▸ **WHAT IS REQUIRED**
Reproduce the lines below verbatim.

▸ **RECORDS FOR THIS EXERCISE**

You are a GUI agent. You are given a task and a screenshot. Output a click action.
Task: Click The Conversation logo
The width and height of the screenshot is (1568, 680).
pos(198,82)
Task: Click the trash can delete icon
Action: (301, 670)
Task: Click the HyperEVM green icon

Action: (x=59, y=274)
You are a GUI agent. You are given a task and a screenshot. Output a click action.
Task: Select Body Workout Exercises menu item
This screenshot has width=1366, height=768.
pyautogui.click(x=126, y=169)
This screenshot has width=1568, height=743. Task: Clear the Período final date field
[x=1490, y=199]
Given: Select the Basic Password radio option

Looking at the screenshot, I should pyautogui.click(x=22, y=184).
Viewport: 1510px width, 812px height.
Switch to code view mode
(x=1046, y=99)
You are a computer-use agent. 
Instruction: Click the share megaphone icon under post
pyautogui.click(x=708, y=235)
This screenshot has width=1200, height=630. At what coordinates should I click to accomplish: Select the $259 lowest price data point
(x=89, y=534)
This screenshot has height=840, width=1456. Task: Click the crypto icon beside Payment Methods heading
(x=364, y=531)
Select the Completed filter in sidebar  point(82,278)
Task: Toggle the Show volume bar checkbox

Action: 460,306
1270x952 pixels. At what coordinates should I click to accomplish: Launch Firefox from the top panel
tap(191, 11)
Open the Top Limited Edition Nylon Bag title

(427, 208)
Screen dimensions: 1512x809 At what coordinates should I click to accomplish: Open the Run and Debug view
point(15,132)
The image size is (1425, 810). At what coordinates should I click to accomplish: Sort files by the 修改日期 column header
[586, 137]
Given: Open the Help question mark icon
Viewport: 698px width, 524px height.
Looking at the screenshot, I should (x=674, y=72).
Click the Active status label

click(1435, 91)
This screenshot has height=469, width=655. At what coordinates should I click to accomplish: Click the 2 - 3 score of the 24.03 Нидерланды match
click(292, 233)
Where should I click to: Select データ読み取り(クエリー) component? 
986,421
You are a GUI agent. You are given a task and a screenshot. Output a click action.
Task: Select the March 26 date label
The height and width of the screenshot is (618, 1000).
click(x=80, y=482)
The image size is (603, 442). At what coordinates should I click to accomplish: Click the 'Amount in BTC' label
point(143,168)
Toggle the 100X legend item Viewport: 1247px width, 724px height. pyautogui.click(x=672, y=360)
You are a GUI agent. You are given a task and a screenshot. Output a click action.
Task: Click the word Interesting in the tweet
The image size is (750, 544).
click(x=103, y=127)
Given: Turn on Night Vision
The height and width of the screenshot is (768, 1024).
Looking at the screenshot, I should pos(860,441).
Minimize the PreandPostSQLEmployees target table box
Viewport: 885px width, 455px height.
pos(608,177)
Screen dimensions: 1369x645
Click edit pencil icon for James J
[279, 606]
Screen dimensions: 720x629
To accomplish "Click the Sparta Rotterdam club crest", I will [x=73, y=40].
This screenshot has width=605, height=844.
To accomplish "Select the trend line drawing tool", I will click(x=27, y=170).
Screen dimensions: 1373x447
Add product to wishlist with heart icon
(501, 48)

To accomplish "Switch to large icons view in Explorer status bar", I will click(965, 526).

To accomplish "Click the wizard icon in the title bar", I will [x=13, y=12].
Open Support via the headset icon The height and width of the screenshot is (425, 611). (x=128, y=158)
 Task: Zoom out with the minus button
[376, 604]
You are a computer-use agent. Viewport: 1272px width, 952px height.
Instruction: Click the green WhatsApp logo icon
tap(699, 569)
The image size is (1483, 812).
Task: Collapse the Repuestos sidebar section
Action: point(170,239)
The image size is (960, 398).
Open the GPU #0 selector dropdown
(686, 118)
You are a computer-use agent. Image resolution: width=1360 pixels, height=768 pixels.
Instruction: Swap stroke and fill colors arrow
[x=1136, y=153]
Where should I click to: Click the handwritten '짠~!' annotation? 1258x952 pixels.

▸ **FULL SOLUTION**
You are a GUI agent. You are given a task and a screenshot. Output a click action.
Task: Click The Conversation logo
The width and height of the screenshot is (1568, 680).
pos(198,82)
Task: Click the trash can delete icon
Action: (301, 670)
Task: Click the HyperEVM green icon

Action: (x=59, y=274)
You are a GUI agent. You are given a task and a screenshot. Output a click action.
Task: Select Body Workout Exercises menu item
This screenshot has width=1366, height=768.
pyautogui.click(x=126, y=169)
This screenshot has width=1568, height=743. Task: Clear the Período final date field
[x=1490, y=199]
Given: Select the Basic Password radio option

Looking at the screenshot, I should pyautogui.click(x=22, y=184).
Viewport: 1510px width, 812px height.
Switch to code view mode
(x=1046, y=99)
You are a computer-use agent. 
Instruction: Click the share megaphone icon under post
pyautogui.click(x=708, y=235)
This screenshot has width=1200, height=630. At what coordinates should I click to accomplish: Select the $259 lowest price data point
(x=89, y=534)
This screenshot has height=840, width=1456. Task: Click the crypto icon beside Payment Methods heading
(x=364, y=531)
Select the Completed filter in sidebar  point(82,278)
Task: Toggle the Show volume bar checkbox

Action: 460,306
1270x952 pixels. At what coordinates should I click to accomplish: Launch Firefox from the top panel
tap(191, 11)
Open the Top Limited Edition Nylon Bag title

(427, 208)
Screen dimensions: 1512x809 At what coordinates should I click to accomplish: Open the Run and Debug view
point(15,132)
The image size is (1425, 810). At what coordinates should I click to accomplish: Sort files by the 修改日期 column header
[586, 137]
Given: Open the Help question mark icon
Viewport: 698px width, 524px height.
Looking at the screenshot, I should (x=674, y=72).
Click the Active status label

click(1435, 91)
This screenshot has height=469, width=655. At what coordinates should I click to accomplish: Click the 2 - 3 score of the 24.03 Нидерланды match
click(292, 233)
Where should I click to: Select データ読み取り(クエリー) component? 
986,421
You are a GUI agent. You are given a task and a screenshot. Output a click action.
Task: Select the March 26 date label
The height and width of the screenshot is (618, 1000).
click(x=80, y=482)
The image size is (603, 442). At what coordinates should I click to accomplish: Click the 'Amount in BTC' label
point(143,168)
Toggle the 100X legend item Viewport: 1247px width, 724px height. pyautogui.click(x=672, y=360)
You are a GUI agent. You are given a task and a screenshot. Output a click action.
Task: Click the word Interesting in the tweet
The image size is (750, 544).
click(x=103, y=127)
Given: Turn on Night Vision
The height and width of the screenshot is (768, 1024).
Looking at the screenshot, I should pos(860,441).
Minimize the PreandPostSQLEmployees target table box
Viewport: 885px width, 455px height.
pos(608,177)
Screen dimensions: 1369x645
Click edit pencil icon for James J
[279, 606]
Screen dimensions: 720x629
To accomplish "Click the Sparta Rotterdam club crest", I will [x=73, y=40].
This screenshot has width=605, height=844.
To accomplish "Select the trend line drawing tool", I will click(x=27, y=170).
Screen dimensions: 1373x447
Add product to wishlist with heart icon
(501, 48)

To accomplish "Switch to large icons view in Explorer status bar", I will click(965, 526).

To accomplish "Click the wizard icon in the title bar", I will [x=13, y=12].
Open Support via the headset icon The height and width of the screenshot is (425, 611). (x=128, y=158)
 Task: Zoom out with the minus button
[376, 604]
You are a computer-use agent. Viewport: 1272px width, 952px height.
Instruction: Click the green WhatsApp logo icon
tap(699, 569)
The image size is (1483, 812).
Task: Collapse the Repuestos sidebar section
Action: point(170,239)
The image size is (960, 398).
Open the GPU #0 selector dropdown
(686, 118)
You are a computer-use agent. Image resolution: width=1360 pixels, height=768 pixels.
Instruction: Swap stroke and fill colors arrow
[x=1136, y=153]
Where should I click to: Click the handwritten '짠~!' annotation? 1258x952 pixels.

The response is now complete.